Across eight decades, the Ford Foundation has invested in innovative ideas, visionary individuals, and frontline institutions advancing human dignity around the world.
Learn more about our work in civil rights, education, arts and culture, human rights, poverty reduction and urban development and see some of our key foundation milestones below.
The 1964 Civil Rights Act was an opportunity for the Ford Foundation to expand its support of academic studies on race relations and African-American educational institutions to include action-oriented grantees who sought to empower whole communities. Most significantly, Ford supported public defenders and the training of African-American lawyers. This innovative strategy became the framework for Ford’s advocacy for Mexican American, Native American, and women’s rights in the US, and for its role in bringing down apartheid in South Africa. By the 1980s, Ford was investing heavily in indigenous and cultural rights.
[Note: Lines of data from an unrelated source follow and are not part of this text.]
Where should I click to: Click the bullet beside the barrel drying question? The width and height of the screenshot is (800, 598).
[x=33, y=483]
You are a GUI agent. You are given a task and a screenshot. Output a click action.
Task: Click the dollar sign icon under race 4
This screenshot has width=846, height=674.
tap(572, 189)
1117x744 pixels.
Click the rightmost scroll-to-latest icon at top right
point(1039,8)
Since 1952, Ford Foundation grants have supported public defenders. In the 1960s, the foundation supported legal aid and litigation as a primary strategy to advance civil rights. This photo shows NAACP Legal Defense Fund Director Elaine Jones outside the Supreme Court on January 11, 1995, the day arguments were heard in Missouri v. Jenkins, a case concerning racial inequality in the state’s schools.
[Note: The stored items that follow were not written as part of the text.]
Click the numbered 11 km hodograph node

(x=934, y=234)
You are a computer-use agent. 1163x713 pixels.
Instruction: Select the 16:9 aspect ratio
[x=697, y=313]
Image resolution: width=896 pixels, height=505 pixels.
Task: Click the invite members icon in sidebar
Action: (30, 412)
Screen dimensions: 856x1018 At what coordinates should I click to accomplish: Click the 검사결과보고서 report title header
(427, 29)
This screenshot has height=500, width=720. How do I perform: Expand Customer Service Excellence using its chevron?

In 1968, Ford supplied seed funding for the Mexican American Legal Defense and Educational Fund (MALDEF), now often referred to as “the law firm of the Latino community.” This photo shows Jane Hilgen teaching her English class on the curb in front of the Edgewood High School in San Antonio, Texas, after she was suspended for her role in a student walkout protesting the school’s discriminatory practices. MALDEF intervened to ensure that Mexican-American students had access to equal educational opportunities.
Ford Foundation funding helped California Indian Legal Services implement a 1970 pilot program—the Native American Rights Fund (NARF)—to provide legal services to Indians on a national level.
Ford began supporting the Ms. Foundation in 1979 in order to advance women's rights in reproductive health and freedom, economic justice, and racial equality.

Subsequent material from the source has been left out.